RECORDS PROVIDED Block Start
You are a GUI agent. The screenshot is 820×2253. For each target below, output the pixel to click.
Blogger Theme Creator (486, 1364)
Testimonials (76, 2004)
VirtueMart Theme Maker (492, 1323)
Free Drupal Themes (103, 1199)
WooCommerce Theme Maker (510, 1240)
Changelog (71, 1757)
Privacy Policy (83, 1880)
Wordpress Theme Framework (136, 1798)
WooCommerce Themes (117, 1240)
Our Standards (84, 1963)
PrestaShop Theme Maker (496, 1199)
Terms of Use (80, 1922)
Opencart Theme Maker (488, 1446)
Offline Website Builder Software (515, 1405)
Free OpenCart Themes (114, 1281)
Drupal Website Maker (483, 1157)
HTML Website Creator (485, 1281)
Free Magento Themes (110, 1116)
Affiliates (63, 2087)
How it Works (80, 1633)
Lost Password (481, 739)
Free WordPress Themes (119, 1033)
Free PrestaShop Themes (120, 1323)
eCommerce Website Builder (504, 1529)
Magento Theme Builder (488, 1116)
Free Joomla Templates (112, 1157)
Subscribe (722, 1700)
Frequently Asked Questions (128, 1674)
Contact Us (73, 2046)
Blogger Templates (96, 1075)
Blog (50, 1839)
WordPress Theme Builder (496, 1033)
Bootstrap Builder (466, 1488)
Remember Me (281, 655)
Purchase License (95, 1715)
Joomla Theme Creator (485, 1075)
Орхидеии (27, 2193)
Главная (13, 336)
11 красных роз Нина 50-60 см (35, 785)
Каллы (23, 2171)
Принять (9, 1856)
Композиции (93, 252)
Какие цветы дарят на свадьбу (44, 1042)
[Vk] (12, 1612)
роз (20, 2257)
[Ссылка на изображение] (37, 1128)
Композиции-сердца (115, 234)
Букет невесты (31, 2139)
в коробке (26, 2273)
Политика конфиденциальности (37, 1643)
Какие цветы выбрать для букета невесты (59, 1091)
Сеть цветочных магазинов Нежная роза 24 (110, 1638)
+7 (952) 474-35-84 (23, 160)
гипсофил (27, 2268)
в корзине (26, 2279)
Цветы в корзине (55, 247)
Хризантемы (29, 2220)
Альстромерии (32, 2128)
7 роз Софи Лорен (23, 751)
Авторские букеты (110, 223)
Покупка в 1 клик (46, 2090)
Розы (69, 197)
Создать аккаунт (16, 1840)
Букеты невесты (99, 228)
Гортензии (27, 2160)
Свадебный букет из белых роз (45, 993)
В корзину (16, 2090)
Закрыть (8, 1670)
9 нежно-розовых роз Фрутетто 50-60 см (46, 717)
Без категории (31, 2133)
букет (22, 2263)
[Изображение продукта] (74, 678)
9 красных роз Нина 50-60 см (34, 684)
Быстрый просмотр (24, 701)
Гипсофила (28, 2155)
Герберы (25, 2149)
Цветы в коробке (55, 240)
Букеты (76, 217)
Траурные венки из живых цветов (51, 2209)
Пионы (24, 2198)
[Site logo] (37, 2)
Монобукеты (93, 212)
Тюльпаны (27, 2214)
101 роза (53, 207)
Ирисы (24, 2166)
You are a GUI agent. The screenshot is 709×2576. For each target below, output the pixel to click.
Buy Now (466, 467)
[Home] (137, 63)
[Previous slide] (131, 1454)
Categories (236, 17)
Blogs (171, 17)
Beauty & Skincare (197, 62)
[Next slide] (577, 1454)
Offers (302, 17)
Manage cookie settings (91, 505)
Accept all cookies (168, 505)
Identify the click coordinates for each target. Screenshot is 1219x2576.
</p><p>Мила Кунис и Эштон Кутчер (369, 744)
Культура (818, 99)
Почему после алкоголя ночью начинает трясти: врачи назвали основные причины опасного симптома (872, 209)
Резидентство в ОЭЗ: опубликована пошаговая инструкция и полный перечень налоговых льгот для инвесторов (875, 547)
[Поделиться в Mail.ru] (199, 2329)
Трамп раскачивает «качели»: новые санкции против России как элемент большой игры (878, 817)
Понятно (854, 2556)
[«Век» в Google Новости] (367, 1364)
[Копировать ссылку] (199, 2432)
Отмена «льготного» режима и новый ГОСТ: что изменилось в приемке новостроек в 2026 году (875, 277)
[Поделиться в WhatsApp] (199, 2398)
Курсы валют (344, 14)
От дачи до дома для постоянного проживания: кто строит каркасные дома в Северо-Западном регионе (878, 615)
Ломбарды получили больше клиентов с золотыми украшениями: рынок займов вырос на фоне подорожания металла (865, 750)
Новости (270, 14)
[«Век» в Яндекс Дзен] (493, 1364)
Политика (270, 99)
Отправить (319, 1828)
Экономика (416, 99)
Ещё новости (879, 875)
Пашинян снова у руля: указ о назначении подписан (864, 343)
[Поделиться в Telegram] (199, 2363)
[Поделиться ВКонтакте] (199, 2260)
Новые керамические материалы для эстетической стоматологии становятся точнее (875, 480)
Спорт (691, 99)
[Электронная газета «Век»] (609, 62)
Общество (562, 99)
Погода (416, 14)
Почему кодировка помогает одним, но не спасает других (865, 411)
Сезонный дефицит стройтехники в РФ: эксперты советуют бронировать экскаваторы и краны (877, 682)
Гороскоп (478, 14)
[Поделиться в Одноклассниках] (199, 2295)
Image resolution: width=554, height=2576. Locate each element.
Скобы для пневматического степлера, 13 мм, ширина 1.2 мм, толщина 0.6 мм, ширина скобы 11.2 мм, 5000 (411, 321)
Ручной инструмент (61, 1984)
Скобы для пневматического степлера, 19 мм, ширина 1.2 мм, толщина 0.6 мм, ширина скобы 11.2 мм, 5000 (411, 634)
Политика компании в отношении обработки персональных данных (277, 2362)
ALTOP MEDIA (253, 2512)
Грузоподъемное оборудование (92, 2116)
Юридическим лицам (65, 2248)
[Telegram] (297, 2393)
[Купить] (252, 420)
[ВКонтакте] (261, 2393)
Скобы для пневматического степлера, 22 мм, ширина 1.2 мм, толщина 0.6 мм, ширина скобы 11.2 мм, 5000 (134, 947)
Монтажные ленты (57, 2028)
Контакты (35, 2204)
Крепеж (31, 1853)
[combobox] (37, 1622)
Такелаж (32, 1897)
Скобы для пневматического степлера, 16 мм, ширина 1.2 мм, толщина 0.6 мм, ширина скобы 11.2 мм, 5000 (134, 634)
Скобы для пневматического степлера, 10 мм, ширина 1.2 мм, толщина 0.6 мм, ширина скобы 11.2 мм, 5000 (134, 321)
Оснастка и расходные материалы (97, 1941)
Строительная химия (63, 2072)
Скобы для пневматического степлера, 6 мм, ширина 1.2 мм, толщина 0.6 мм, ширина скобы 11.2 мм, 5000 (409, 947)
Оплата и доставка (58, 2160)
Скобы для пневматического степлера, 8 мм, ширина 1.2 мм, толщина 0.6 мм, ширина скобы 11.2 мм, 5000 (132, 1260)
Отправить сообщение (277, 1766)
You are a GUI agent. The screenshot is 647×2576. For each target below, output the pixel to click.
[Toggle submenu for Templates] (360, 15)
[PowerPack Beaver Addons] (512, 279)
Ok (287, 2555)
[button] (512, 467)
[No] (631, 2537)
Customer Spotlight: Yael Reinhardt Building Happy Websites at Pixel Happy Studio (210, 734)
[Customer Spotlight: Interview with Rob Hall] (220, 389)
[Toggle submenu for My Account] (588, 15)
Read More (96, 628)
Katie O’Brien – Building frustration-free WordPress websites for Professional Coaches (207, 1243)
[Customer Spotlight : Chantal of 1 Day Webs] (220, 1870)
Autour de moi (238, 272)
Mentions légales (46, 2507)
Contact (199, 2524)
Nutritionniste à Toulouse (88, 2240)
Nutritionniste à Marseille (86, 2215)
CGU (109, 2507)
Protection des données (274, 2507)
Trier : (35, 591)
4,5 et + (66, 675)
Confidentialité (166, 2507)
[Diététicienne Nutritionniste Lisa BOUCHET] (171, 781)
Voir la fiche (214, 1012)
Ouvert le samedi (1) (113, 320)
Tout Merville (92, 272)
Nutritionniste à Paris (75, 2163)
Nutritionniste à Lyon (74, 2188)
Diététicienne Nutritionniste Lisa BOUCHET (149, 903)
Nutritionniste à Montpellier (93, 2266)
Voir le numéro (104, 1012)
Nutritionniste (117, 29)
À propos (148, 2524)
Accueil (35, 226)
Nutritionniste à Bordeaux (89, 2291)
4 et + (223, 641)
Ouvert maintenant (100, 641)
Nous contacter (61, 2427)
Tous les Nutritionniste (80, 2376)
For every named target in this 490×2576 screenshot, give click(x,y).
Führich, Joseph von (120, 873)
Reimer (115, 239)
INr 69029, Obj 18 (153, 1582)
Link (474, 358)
RECORDS PROVIDED Block End
The answer must consist of every line from the data that holds the string "submenu".

=== RESPONSE BELOW ===
[Toggle submenu for Templates] (360, 15)
[Toggle submenu for My Account] (588, 15)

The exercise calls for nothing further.